One-fifth of all passenger cars, SUVs and trucks sold in Canada in 2026 will need to run on electricity under new regulations Environment Minister Steven Guilbeault is proposing Wednesday.
By 2030, the mandate will hit 60 per cent of all sales and by 2035, every passenger vehicle sold in Canada will need to be electric.
Manufacturers or importers who donB次元官网网址檛 meet the sales targets could face penalties under the Canadian Environmental Protection Act.
Canada still has a long way to go before approaching the first target in 2026.
In the first six months of this year, electric vehicle sales, including fully-electric and plug-in hybrid vehicles, made up just 7.2 per cent of new car registrations. For all of 2021, the proportion was 5.2 per cent.
Under the draft regulations, to be formally published Dec. 30, the government proposes tracking the sales by issuing credits for vehicle sales.
Fully electric cars and trucks would be worth a bigger credit than plug-in hybrid versions, though the government acknowledges that plug-in hybrids will likely remain in demand in rural and northern areas.
The mandate fulfils a 2021 Liberal election promise. ItB次元官网网址檚 the first major set of regulations to come out of an emissions reduction plan the government published in April.
That plan is CanadaB次元官网网址檚 broad road map toward hitting its goal to reduce greenhouse gas emissions across all sectors to a level in 2030 that is 40 to 45 per cent below what it was in 2005.
Passenger vehicles account for half of all road transportation emissions and about one-tenth of CanadaB次元官网网址檚 total emissions across all sectors.
Before WednesdayB次元官网网址檚 move, Canada already had targets for electric vehicle sales. But they were not enforceable, and the government wasnB次元官网网址檛 successfully compelling car companies to ramp up the number of electric vehicles available for sale.
The new targets will be countrywide, though some provinces are already ahead of others.
Quebec and British Columbia already have provincial sales mandates. An analysis released last week by the Canadian Climate Institute concluded that the mandates helped both provinces move well out ahead of the rest of the country on electric-vehicle use.

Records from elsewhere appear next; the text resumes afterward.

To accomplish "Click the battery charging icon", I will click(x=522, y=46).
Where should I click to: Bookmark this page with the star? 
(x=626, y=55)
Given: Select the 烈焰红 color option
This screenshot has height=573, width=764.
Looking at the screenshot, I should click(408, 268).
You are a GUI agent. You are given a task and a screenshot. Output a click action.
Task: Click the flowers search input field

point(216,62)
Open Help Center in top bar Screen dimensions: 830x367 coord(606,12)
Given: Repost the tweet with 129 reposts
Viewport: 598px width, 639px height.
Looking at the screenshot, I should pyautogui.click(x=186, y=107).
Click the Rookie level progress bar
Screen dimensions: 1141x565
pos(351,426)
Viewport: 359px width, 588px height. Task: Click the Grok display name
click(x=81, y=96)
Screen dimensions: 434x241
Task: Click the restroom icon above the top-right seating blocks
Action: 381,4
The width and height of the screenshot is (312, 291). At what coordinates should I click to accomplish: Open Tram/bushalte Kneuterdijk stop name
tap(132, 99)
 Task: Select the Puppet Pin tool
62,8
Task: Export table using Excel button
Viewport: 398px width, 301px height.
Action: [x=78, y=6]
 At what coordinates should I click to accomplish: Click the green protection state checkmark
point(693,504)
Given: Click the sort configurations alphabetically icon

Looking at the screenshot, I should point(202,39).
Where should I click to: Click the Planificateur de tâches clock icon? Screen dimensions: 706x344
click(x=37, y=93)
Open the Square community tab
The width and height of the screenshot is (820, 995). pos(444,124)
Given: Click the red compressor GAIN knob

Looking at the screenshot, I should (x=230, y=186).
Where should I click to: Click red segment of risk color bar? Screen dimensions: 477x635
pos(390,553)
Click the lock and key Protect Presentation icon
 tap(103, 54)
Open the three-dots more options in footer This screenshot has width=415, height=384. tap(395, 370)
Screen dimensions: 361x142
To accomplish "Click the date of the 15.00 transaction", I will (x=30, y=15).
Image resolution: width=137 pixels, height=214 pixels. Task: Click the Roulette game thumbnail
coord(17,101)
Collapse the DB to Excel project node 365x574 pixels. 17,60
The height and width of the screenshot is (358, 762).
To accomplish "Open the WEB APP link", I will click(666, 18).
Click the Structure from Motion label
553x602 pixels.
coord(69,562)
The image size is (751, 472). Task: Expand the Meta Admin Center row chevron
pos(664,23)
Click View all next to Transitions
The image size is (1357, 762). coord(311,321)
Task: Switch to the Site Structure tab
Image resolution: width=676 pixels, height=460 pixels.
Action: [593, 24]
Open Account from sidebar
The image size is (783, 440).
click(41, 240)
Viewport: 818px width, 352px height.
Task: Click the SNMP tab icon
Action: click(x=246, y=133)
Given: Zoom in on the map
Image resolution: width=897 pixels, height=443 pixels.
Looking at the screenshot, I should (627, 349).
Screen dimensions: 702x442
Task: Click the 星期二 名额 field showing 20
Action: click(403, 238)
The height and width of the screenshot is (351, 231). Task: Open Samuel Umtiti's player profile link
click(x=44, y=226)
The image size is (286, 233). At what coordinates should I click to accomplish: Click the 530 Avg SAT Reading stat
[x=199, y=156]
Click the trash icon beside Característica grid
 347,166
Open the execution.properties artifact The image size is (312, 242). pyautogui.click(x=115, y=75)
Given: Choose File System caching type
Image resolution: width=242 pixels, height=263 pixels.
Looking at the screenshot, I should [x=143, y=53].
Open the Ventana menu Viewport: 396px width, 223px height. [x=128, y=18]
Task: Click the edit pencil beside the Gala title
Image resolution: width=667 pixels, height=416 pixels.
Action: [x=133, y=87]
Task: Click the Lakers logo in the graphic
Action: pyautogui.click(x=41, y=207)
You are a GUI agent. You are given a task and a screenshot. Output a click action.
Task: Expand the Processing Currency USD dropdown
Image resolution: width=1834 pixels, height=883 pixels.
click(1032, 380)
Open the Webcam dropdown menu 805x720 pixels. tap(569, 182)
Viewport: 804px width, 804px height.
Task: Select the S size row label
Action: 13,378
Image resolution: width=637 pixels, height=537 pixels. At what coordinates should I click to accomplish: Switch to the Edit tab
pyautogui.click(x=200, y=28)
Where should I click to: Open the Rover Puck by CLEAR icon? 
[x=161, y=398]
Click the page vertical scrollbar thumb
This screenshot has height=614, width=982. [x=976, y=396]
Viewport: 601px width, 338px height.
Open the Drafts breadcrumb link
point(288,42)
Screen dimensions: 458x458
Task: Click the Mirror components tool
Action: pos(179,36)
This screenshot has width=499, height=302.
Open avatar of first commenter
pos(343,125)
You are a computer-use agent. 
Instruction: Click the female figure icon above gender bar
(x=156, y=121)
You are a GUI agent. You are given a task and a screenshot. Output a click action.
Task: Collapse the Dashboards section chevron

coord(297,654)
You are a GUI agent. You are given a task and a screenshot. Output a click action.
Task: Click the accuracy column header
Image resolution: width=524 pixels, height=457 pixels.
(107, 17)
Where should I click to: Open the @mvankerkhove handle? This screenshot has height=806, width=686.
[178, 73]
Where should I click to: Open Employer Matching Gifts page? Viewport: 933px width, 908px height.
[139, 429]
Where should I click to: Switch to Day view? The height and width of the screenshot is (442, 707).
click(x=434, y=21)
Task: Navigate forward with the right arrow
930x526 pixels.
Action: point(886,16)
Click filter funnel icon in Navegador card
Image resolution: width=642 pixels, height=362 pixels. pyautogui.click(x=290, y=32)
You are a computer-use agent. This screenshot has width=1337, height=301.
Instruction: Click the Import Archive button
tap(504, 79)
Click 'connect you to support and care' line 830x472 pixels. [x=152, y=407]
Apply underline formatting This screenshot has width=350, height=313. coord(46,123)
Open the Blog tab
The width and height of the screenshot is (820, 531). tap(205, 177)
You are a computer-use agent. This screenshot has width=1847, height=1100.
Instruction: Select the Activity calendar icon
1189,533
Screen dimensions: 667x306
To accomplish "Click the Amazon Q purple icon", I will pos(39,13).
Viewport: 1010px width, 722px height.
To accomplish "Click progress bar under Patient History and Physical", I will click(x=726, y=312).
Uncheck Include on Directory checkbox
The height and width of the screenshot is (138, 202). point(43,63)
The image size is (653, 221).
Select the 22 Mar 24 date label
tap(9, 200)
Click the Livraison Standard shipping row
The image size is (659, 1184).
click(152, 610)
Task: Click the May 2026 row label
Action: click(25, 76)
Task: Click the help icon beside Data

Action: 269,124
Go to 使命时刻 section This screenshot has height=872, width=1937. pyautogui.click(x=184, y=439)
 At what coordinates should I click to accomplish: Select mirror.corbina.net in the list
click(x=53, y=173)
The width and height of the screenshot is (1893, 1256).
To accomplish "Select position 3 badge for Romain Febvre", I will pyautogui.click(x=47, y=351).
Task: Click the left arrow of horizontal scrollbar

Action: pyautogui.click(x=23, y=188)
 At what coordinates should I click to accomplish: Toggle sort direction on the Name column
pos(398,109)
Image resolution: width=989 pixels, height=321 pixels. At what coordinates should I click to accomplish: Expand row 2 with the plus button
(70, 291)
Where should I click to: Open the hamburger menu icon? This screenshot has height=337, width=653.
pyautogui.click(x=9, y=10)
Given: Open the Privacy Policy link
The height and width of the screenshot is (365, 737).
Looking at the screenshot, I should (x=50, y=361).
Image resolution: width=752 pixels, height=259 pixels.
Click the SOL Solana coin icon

Anna Kanduth, a senior research associate at the institute, said global supply of zero-emission vehicles is still limited, though it is growing quickly.
B次元官网网址淎uto manufacturers are largely prioritizing jurisdictions with some type of sales mandate,B次元官网网址 she wrote, adding that places with mandates have much higher rates of zero-emission vehicle adoption and more model choice.
B.C. is leading the field in electric-vehicle sales, which account for almost 15 per cent of all new vehicles registered between January and June. Quebec is in second, at 11.4 per cent of registrations.
There is a steep drop off to third-place Ontario, where only 5.5 per cent of new registrations are for electric vehicles. The number is below four per cent in all other provinces.